Boosting Efficient and Sustainable Alkaline Water Oxidation on a W-CoOOH-TT Pair-Sites Catalyst Synthesized via Topochemical Transformation.

Abstract

The development of facile methods for constructing highly active, cost-effective catalysts that meet ampere-level current density and durability requirements for an oxygen evolution reaction is crucial. Herein, a general topochemical transformation strategy is posited: M-Co9S8 single-atom catalysts (SACs) are directly converted into M-CoOOH-TT (M = W, Mo, Mn, V) pair-sites catalysts under the role of incorporating of atomically dispersed high-valence metals modulators through potential cycling. Furthermore, in situ X-ray absorption fine structure spectroscopy is used to track the dynamic topochemical transformation process at the atomic level.

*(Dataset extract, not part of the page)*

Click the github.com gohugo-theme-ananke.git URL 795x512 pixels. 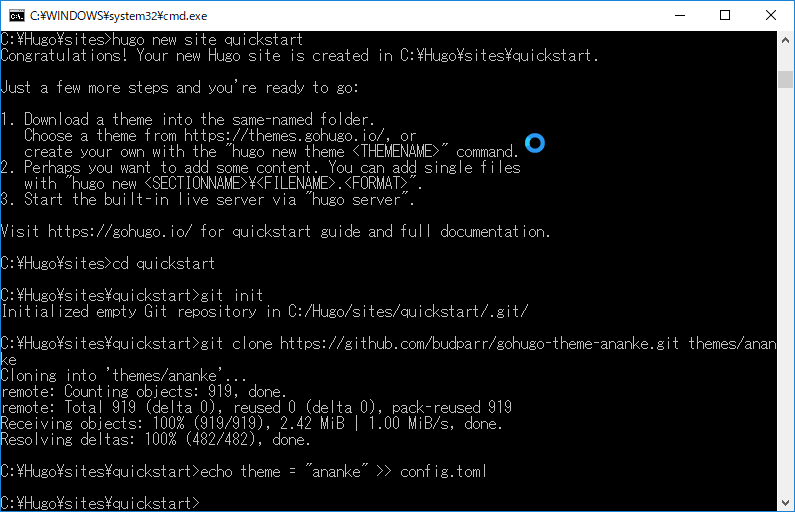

The W-Co9S8 breaks through the low overpotential of 160mV at 10mAcm-2. A series of pair-site catalysts exhibit a large current density of approaching 1760mAcm-2 at 1.68V vs reversible hydrogen electrode (RHE) in alkaline water oxidation and achieve a ≈240-fold enhancement in the normalized intrinsic activity compare to that reported CoOOH, and sustainable stability of 1000h. Moreover, the O─O bond formation is confirmed via a two-site mechanism, supported by in situ synchrotron radiation infrared and density functional theory (DFT) simulations, which breaks the limit of adsorption-energy scaling relationship on conventional single-site.